● Exercise directions
Return, exactly and in full, the lines of the records below starting at the one with "Provocarea anului. Cu" and ending at the one with "REPORTAJ (368, 101)", and no other lines.
+ + + + + + +
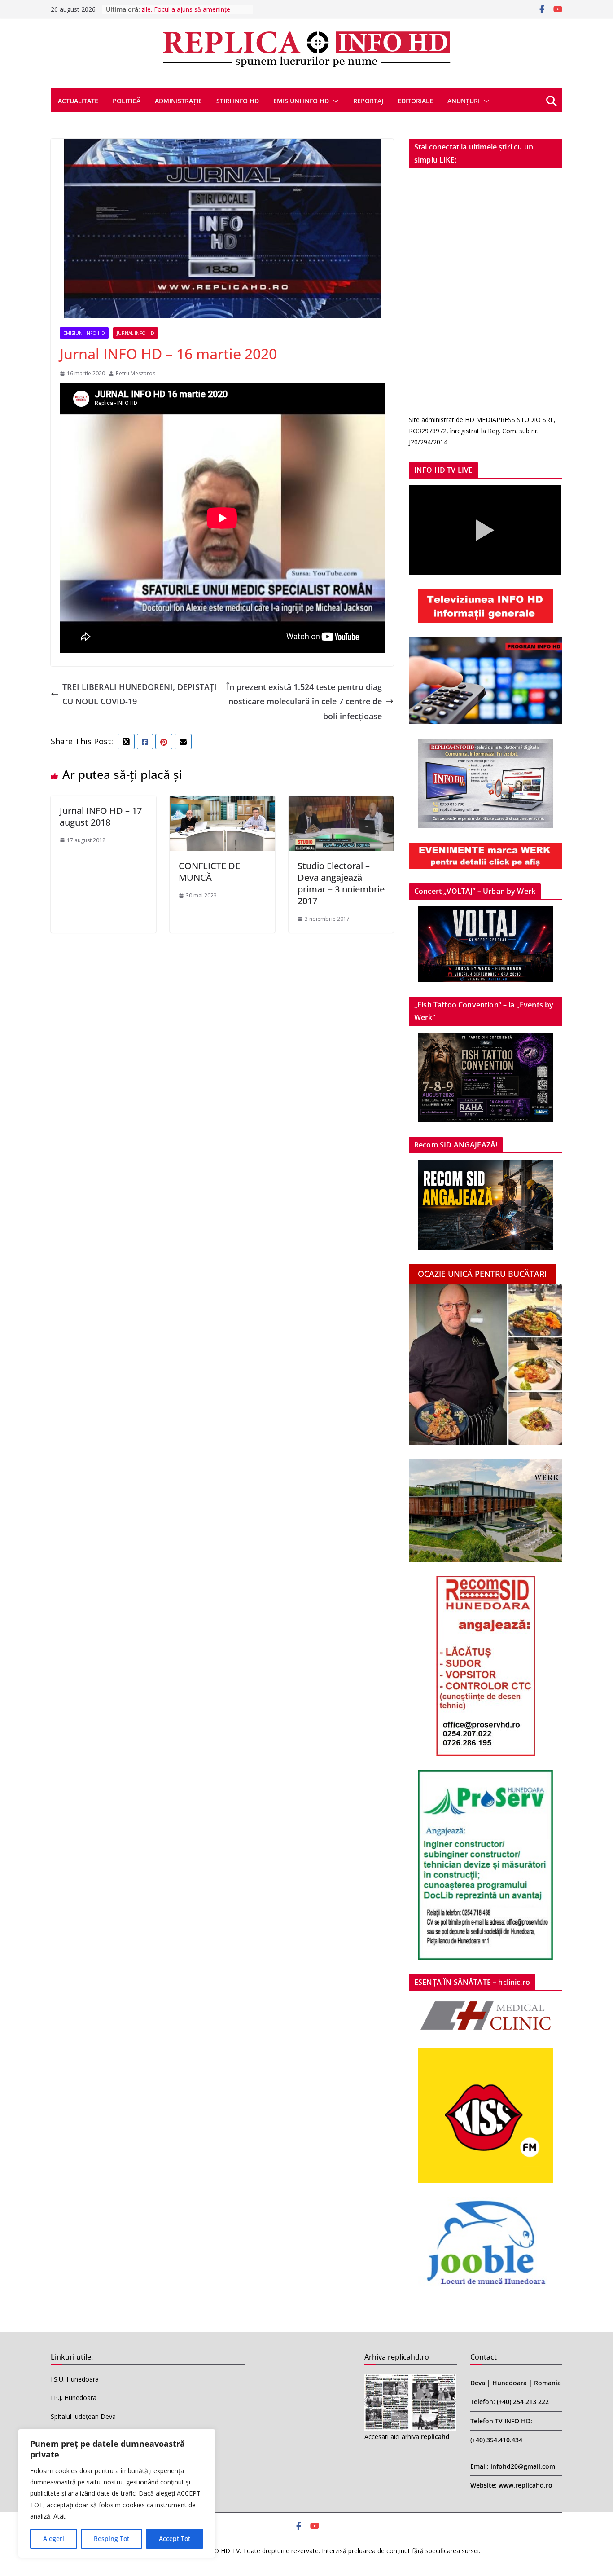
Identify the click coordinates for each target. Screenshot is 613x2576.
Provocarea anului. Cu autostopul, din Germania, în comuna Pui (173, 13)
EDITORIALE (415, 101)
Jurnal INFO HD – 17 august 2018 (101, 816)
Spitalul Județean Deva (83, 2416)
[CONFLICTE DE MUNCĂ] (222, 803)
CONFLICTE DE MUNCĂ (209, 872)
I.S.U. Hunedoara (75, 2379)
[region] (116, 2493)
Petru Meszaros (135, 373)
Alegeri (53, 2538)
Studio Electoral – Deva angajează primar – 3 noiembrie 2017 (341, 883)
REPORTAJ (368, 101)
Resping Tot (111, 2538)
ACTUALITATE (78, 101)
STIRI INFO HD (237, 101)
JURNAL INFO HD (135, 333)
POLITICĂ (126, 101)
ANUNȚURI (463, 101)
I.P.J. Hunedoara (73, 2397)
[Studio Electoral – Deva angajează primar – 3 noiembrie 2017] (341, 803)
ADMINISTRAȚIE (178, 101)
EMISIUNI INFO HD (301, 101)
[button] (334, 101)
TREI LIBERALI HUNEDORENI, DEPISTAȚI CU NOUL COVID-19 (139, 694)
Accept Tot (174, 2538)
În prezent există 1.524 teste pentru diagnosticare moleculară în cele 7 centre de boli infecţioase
+ + + + + + +
● Solution
Provocarea anului. Cu autostopul, din Germania, în comuna Pui (173, 13)
EDITORIALE (415, 101)
Jurnal INFO HD – 17 august 2018 (101, 816)
Spitalul Județean Deva (83, 2416)
[CONFLICTE DE MUNCĂ] (222, 803)
CONFLICTE DE MUNCĂ (209, 872)
I.S.U. Hunedoara (75, 2379)
[region] (116, 2493)
Petru Meszaros (135, 373)
Alegeri (53, 2538)
Studio Electoral – Deva angajează primar – 3 noiembrie 2017 (341, 883)
REPORTAJ (368, 101)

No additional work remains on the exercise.